Ayetlerin farklı anlamlara gelebilmesiyle oluşan ihtilaf: -Misal 2-
A- Evet, çok ilginç. Bu yaşıma geldim, böyle bir ders dinlemedim. Keşke anlattıklarını daha önce öğrenmiş olsaydım. Geçen vaktime yanıyorum. Bu ilim ne kadar zevkliymiş!
B- Zevklidir, ama kendimiz mana vermeye çalışmayıp ehlinden dinlersek zevklidir. Ehli de hakiki âlimlerdir. Şimdi Kur’an ayetlerinin farklı manaları cemetmesine dair 2. örneğe geçelim:
Âli İmran suresi 97. ayette şöyle buyrulmuş: “Oraya (Kâbe’ye) giren emin olur.”
İmam-ı Âzam Hazretlerine göre, şer’an öldürülmesi gereken bir kimse Harem-i Şerif’e sığınsa kendisine dokunulmaz ve orada ceza uygulanmaz. Sadece ona yiyecek ve içecek verilmeyerek oradan çıkmaya mecbur edilir ve çıkınca kısas yapılır.
İmam Şafi Hazretlerine göre ise Kâbe’ye sığınan oradan çıkmazsa çıkması için beklenmez, orada kısas edilir.
Yine fıkıh ilmini ve ezelî kelamın mahiyetini bilmeyenleri şaşırtacak bir durum!
Aynı meselede iki farklı hüküm!

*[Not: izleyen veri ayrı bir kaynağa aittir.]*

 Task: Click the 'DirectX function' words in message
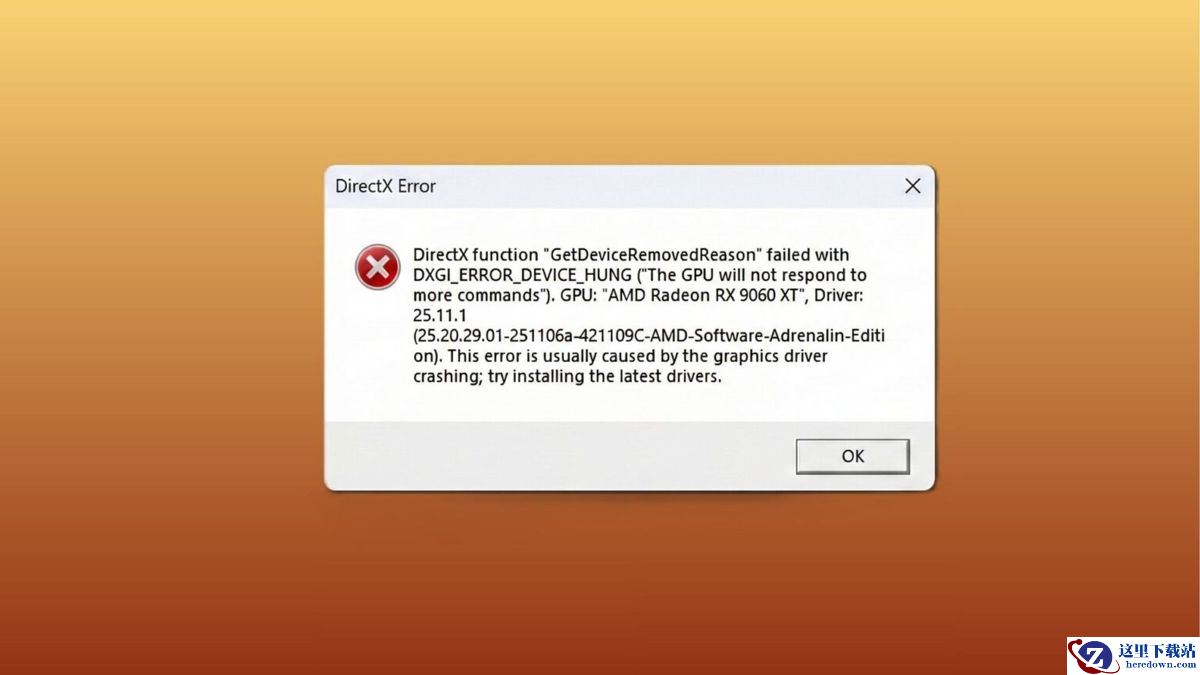[472, 254]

Hâlbuki kişi İlahî kelamın mahiyetini bilseydi bu farklı hükümlerin son derece normal ve ezelî kelamın bir hususiyeti olduğunu anlayacaktı. Şimdi ihtilafın sebebini öğrenelim:
Ayet-i kerimede, “Kâbe’ye giren emin olur.” buyrulmuş. Buradaki “emniyet” İmam-ı Âzam’a göre, dünyevi emniyettir ve Kâbe’ye girenin her türlü dünyevi tehlikeden emin olması gerekmektedir. İmam-ı Âzam Hazretlerine göre, can emniyeti de bunlardan biridir. O hâlde kendisine kısas yapılması gereken bir kişi Kâbe’ye sığınsa ona dokunulmaz. Çünkü Allah-u Teâlâ kitabında Kâbe’ye girenin tehlikeden emin olması gerektiğini buyurmuştur.

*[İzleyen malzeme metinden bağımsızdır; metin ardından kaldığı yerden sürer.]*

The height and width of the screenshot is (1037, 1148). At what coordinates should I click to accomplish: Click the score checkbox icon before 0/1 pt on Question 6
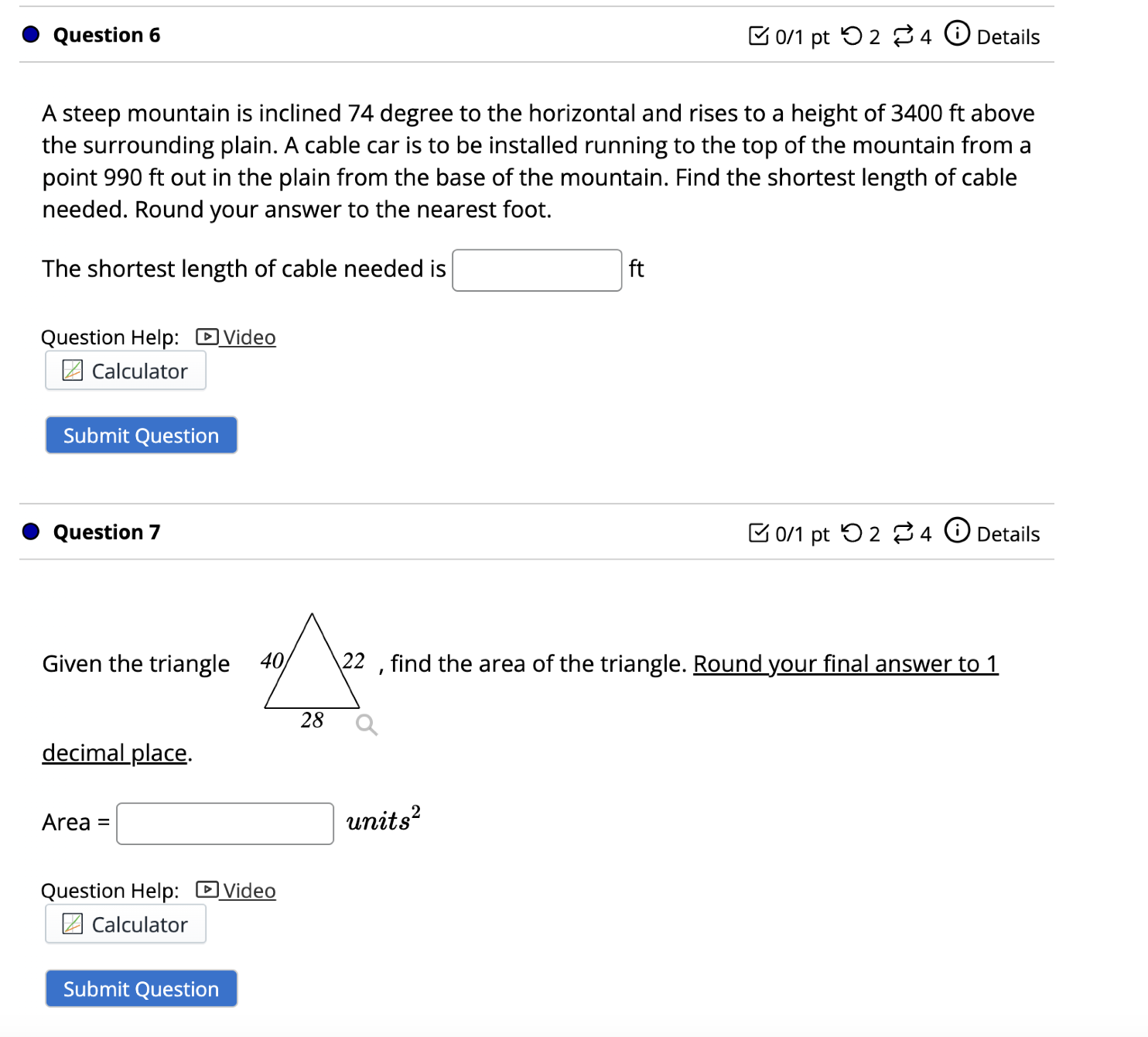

İmam Şafi ise ayetteki “emniyeti” ahiret azabından emin olmakla tefsir etmiştir. Yani İmam Şafi’ye göre, Kâbe’ye giren dünyevi tehlikelerden değil, uhrevi tehlikelerden emin olur. Yaptığı tavaf, say ve diğer ibadetlerle kendisini Allah’a affettirir ve cehennem azabından kurtulur. Dolayısıyla İmam Şafi’ye göre, ayetin hükmü dünyaya değil, ahirete bakmaktadır. Netice olarak da kısas gereken bir kişi Kâbe’ye sığınsa çıkması emredilir, eğer çıkmazsa orada hükmü icra edilir.

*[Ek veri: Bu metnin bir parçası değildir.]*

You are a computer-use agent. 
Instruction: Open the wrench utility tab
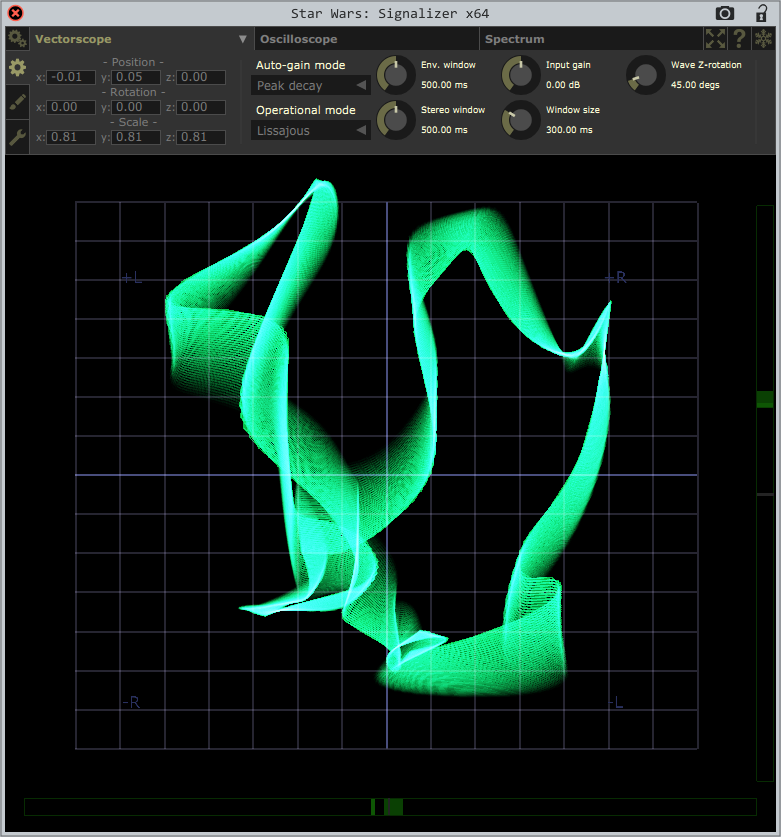pyautogui.click(x=16, y=136)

Görüldüğü gibi, ayetteki “emniyetin” farklı manalara gelebilme ihtimali hükmün farklılığına sebep olmuştur. Eğer ayetteki “emniyet” dünyevi emniyet ise orada kısas yapılamaz. İmam-ı Âzam bu ihtimali tercih etmiştir. Yok, eğer ayetteki emniyet ahiretteki azaptan emin olmaksa orada kısas yapılabilir. İmam Şafi de bu ihtimali tercih etmiştir. Ayrıca her bir mezhep imamı görüşlerine hadislerden de deliller getirmiştir. Bizler bu başlıkta sadece Ku’ran’ı anlamadaki ihtilafı işlediğimizden meselenin hadis bölümüne geçmiyoruz.
Demek “Kâbe’ye sığınan bir kimseye kısas yapılıp yapılamayacağı” konusunda sadece tek bir hükmün olmasını istemek ayetin bu iki vechini bilmemekten ve Allah’ın kelamını beşer kelamı gibi tek manaya gelen bir kelam zannetmekten dolayıdır.
“Eğer bu hükümlerden hangisi doğrudur?” dersen bu sorunun cevabını daha önce vermiştik. Burada şu kadar diyelim ki, Cenab-ı Hakk her iki hükümden de razıdır.